The [Liverpool] Philharmonic Hall scoured its C-list of possible compares for a gala evening in her honour, following refusals by the poet Roger McGough and the actress Cathy Tyson."
She received an honorary soccer jersey in an empty Blackburn Rovers stadium.
Hundreds of protesters stood outside the Blackburn town hall, jeering and chanting, as Rice and Straw arrived to meet with local Muslim leaders.
Rice declared her visit an unmitigated success.
She told a news conference in Blackburn that she'd been "very warmly welcomed" and didn't have a problem with the crowds of angry protesters howling with outrage at her every movement.
"If it is not possible for me to go somewhere and to be willing to encounter people with different views then I'm really not doing my job," she said.

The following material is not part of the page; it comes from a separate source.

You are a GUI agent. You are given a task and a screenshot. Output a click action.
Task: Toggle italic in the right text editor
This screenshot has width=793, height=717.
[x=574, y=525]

On their subsequent fleeting visit to Baghdad, they urged Iraqis to speed up negotiations on a new government.
"The Iraqi people are losing patience," the US secretary of state. “'What is more, your international allies want to see this done."
The statement was followed up be a call for a strong leader to unite Iraq. This was absurd, given that the war has entered a bloodier phase; everything has become sectarian and ethnic with around 900 Iraqi civilians killed violently in March: There is no longer an Iraqi state to be led.
Three years after the original invasion, supporters of the war should assess the situation with pitiless clarity. Three years is more than enough time to have trained a new generation of police recruits and native soldiers. The continuing insurgency can no longer be regarded as a mopping-up exercise, or a prolongation of the military campaign. The question we need to ask ourselves is whether our troops are containing a civil conflict that would be occurring anyway, or whether they are in fact exacerbating the unrest by their presence. A bit of both, is the honest answer; but, with each day that passes, the truth tilts towards the latter.
She admitted that the U.S. had made "thousands of mistakes" in Iraq, but then later recanted.
"I meant it figuratively, not literally. I was not sitting around counting," she told a news conference.
Rice and Straw are desperately out of touch with the Iraqi reality and how the UK feels about it.